CD-HIT versions

  
<< CD-HIT analysis
<< Comparing USEARCH and CD-HIT
  
CD-HIT version 4
The source code of version 4 of CD-HIT is a major re-write compared to version 3. The code in v4 is more readable, though still difficult to follow. The algorithm has been improved in some respects, and in particular multi-threading is supported via parallelization using OpenMP. This multi-threading strategy is effective when the input data has high redundancy. When redundancy is low (average cluster size close to 1), wall-clock time is not reduced significantly and may even increase. Version 3 of CD-HIT was often orders of magnitude slower than the UCLUST algorithm in USEARCH. Version 4 is much improved though still usually significantly slower than UCLUST, even when multi-threading is used. USEARCH does not support multi-threading for clustering, at least through version. A multi-threaded version of UCLUST is in development and may be included in USEARCH v6.

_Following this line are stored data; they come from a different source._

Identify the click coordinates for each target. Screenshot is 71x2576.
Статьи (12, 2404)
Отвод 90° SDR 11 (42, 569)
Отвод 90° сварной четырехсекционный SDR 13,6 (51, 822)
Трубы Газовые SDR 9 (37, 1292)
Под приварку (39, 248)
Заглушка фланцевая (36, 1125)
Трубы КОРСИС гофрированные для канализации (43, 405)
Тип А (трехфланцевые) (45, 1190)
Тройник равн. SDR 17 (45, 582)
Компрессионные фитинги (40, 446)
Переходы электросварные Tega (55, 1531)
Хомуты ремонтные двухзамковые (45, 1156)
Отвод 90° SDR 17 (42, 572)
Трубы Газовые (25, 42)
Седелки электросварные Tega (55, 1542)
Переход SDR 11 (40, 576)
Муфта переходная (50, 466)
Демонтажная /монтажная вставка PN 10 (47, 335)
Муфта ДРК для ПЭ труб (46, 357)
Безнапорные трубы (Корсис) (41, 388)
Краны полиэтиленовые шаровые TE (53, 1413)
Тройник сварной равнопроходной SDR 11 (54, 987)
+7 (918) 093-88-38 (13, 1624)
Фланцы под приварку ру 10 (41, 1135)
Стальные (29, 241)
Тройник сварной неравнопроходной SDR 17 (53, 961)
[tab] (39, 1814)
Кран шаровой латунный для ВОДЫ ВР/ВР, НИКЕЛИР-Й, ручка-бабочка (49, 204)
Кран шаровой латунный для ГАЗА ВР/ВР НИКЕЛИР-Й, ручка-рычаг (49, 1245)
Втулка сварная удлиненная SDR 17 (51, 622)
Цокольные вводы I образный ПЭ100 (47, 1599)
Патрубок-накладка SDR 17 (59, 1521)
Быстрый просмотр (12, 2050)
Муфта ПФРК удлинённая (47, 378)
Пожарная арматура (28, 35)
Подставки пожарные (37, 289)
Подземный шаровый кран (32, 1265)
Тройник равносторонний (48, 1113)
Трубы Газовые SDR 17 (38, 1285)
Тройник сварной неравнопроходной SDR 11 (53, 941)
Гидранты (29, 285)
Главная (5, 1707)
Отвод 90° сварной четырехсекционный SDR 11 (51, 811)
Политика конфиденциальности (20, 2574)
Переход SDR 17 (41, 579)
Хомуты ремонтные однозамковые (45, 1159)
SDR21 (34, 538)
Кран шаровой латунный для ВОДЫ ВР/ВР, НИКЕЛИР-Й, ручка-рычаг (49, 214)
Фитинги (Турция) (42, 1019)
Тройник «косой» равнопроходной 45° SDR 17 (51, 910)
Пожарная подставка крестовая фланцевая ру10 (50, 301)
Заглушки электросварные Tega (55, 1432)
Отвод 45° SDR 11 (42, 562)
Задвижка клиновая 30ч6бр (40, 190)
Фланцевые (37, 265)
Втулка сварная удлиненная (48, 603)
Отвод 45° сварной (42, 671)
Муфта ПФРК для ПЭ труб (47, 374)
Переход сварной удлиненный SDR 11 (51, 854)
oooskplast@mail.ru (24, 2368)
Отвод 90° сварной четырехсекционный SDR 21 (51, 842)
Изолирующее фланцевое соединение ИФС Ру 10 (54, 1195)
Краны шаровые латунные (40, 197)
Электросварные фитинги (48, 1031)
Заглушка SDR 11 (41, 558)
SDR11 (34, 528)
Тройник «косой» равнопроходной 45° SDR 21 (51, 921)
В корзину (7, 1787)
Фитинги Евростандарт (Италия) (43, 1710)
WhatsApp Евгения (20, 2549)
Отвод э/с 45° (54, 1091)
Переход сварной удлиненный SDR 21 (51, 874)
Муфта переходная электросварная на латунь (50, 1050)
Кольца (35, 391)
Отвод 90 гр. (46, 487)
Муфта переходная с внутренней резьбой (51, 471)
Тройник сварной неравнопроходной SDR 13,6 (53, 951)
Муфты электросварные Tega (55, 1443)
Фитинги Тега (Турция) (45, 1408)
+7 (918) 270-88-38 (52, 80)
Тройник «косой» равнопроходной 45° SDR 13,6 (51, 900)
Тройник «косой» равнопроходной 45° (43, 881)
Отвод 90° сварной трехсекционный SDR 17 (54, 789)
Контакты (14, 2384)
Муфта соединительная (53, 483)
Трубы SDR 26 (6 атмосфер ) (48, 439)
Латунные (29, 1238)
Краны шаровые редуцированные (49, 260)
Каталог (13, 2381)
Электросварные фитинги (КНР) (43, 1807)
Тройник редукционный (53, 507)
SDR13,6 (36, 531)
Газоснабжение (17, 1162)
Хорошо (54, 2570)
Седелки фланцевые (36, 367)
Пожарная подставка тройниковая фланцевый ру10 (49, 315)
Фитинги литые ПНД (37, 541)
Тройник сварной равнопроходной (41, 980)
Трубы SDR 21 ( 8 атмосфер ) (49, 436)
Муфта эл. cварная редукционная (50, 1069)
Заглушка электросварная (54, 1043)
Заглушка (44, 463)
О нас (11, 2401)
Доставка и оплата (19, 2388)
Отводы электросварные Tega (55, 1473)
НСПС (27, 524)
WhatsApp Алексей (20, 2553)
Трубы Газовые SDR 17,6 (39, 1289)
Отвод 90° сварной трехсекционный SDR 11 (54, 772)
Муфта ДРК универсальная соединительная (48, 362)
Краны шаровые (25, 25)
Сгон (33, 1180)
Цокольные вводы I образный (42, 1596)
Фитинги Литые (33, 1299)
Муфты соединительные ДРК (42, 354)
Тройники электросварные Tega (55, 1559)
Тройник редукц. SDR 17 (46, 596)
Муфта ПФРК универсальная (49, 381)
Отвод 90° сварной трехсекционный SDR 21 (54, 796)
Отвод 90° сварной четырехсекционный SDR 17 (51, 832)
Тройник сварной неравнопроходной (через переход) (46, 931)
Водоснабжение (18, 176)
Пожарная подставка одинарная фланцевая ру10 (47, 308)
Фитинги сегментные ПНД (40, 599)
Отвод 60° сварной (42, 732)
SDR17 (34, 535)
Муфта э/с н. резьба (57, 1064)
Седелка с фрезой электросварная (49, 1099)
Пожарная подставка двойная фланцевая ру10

CD-HIT versions and downloads
At the time of writing (Feb 2012), there are two download pages for CD-HIT which give contradictory information about which version is considered stable and recommended for production use. The CD-HIT home page at UCSD has a Downloads tab which refers to this site (http://bioinformatics.org/cd-hit/) for "tested and stable" releases, and another (http://code.google.com/p/cdhit/) for "developers" and "new features". However, the Google Code download page describes six of the download files, from cd-hit-v4.5.3-2011-02-09.tgz to cd-hit-v4.5.7-2011-12-16.tgz, as "Stable", while the latest version on the bionformatics.org page is cd-hit-v4.5.4-2011-03-07.tgz. It therefore not clear whether 4.5.4 or 4.5.7 is the recommended stable release. In the tests reported here, I used these two downloads: v3.1.2 (cd-hit-2009-0427.tar.gz) and 4.5.7 (cd-hit-v4.5.7-2011-12-16.tgz).